Task requirements
Look through the listing below for the string "calendar". Show each line where it occurs.
========
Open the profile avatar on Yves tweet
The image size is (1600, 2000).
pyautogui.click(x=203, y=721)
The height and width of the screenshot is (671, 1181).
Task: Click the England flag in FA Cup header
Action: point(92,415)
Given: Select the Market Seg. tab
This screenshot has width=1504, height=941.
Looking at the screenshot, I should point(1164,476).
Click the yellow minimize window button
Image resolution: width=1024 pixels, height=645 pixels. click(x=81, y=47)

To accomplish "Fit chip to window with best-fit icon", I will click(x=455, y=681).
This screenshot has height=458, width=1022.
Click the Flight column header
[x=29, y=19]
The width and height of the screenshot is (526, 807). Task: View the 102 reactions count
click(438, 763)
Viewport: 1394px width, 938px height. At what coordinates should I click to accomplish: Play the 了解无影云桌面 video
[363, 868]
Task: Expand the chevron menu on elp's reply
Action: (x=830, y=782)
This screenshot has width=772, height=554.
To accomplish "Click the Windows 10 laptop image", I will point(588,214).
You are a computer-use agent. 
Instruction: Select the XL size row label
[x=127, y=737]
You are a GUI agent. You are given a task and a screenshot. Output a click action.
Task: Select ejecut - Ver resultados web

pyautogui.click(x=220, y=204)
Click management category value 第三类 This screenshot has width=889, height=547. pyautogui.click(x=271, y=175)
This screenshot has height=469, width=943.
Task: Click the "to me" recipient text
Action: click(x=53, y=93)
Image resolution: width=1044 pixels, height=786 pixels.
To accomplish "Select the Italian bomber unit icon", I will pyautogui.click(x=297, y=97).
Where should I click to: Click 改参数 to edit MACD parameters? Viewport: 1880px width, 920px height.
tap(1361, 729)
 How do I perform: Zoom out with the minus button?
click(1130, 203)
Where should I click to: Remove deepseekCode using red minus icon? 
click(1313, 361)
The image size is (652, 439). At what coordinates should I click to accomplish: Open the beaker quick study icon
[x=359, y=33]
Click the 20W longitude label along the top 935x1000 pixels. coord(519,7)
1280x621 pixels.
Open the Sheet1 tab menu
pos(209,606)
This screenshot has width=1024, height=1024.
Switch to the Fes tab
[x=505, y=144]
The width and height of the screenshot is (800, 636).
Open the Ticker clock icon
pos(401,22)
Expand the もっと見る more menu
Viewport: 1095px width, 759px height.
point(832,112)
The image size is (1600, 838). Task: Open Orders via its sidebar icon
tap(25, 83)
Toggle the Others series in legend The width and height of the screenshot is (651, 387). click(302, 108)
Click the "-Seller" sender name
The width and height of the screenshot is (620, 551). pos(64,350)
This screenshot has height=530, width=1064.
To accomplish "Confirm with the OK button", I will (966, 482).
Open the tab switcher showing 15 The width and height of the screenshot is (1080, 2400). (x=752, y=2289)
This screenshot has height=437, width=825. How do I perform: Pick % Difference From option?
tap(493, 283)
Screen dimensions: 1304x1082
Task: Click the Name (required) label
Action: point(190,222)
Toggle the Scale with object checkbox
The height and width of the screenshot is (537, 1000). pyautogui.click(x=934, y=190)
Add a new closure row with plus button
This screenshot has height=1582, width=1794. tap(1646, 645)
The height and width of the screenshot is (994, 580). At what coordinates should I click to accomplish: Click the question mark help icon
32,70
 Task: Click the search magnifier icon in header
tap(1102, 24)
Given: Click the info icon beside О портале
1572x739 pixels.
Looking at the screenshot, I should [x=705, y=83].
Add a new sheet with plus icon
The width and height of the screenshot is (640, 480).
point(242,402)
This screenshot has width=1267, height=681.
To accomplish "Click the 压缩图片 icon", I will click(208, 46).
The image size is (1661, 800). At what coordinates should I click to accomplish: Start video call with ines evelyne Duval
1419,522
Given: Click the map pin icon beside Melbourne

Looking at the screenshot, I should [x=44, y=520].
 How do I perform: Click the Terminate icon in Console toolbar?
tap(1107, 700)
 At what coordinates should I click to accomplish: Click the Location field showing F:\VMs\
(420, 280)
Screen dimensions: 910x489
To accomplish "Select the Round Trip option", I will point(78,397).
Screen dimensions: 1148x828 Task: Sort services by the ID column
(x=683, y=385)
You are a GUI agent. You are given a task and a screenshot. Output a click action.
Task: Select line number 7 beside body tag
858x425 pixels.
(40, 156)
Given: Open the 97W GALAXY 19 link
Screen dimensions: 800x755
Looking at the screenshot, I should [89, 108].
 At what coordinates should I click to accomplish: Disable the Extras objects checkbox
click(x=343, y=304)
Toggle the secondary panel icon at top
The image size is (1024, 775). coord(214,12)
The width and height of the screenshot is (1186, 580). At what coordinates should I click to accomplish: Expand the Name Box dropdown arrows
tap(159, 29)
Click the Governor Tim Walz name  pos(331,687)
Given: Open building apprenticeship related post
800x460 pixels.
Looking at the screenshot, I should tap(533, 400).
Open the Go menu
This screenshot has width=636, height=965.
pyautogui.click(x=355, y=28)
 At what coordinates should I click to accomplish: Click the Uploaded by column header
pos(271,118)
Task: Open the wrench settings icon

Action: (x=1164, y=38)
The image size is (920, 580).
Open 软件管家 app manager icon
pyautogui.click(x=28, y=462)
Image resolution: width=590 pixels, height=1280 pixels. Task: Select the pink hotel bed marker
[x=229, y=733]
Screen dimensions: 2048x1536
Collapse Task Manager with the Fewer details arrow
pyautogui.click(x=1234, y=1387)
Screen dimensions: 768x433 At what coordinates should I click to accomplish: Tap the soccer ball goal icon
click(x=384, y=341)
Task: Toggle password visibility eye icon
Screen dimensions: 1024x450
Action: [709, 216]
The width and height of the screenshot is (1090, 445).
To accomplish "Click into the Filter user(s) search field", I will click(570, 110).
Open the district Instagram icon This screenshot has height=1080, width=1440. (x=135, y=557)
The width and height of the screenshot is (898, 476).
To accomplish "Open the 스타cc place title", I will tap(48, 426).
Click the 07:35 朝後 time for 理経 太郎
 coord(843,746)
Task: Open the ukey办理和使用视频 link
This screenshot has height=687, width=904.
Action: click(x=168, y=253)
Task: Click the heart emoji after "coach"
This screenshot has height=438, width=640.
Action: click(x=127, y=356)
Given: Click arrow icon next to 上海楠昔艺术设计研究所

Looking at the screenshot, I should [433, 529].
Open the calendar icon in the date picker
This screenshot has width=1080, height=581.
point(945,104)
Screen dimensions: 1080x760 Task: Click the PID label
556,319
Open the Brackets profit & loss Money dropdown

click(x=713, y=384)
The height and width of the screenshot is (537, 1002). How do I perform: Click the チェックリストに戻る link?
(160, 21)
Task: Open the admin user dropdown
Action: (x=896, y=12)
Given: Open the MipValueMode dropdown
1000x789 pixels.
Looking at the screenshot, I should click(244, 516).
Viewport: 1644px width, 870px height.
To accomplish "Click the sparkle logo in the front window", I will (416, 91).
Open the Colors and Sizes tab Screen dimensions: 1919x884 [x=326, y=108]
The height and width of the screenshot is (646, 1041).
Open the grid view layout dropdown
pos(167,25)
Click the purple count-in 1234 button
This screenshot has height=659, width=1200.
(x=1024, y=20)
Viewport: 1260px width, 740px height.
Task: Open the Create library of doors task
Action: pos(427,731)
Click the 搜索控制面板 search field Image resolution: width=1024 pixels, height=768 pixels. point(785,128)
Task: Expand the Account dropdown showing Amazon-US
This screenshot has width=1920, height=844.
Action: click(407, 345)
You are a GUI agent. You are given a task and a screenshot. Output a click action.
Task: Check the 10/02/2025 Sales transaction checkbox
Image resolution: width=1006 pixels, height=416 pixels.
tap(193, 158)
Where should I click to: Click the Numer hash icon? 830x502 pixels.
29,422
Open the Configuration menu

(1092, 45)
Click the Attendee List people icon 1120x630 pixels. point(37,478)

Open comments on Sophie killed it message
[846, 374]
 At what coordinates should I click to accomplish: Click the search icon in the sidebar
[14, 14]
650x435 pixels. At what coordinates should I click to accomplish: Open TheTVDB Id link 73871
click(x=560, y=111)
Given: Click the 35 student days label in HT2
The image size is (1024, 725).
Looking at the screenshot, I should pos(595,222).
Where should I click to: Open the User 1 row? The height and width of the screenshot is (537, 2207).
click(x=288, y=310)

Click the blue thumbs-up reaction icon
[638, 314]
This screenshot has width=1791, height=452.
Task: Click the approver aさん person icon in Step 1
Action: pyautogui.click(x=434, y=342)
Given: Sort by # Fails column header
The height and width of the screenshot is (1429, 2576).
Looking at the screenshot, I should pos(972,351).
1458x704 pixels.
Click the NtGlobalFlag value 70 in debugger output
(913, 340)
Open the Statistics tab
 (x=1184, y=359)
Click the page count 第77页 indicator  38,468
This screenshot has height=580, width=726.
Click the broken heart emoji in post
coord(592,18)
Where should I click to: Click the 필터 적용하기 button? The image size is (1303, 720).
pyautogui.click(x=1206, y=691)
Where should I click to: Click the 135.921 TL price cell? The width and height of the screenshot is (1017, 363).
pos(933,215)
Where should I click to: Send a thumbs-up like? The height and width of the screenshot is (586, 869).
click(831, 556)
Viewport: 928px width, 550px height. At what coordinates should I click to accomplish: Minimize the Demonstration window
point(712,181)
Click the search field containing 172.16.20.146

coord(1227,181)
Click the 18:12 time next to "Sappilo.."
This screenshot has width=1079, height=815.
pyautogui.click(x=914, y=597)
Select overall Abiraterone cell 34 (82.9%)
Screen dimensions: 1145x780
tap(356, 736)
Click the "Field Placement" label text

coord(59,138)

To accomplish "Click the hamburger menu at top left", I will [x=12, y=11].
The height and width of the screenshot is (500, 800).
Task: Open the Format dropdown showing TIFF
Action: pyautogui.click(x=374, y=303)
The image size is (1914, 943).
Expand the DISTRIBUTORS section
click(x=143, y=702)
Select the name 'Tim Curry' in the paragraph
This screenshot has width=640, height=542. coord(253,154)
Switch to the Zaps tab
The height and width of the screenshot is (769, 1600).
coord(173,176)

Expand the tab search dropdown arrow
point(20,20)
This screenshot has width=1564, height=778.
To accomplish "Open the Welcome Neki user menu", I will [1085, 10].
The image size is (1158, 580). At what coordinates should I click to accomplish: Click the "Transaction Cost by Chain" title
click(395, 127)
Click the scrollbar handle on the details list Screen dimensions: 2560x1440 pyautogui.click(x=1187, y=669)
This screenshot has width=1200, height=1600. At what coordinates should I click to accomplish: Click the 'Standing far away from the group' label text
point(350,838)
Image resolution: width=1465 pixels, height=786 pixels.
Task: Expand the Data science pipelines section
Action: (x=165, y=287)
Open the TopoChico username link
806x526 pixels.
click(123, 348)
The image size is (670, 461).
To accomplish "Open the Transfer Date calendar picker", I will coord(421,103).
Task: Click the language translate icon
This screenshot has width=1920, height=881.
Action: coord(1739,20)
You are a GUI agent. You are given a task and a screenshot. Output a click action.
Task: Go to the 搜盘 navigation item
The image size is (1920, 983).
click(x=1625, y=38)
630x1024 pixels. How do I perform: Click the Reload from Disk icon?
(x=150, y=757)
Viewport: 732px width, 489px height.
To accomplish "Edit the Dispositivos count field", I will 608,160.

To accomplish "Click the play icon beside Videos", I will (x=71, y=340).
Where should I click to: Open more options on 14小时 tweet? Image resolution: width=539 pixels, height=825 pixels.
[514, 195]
========
Result of the exercise
Open the calendar icon in the date picker
To accomplish "Open the Transfer Date calendar picker", I will coord(421,103).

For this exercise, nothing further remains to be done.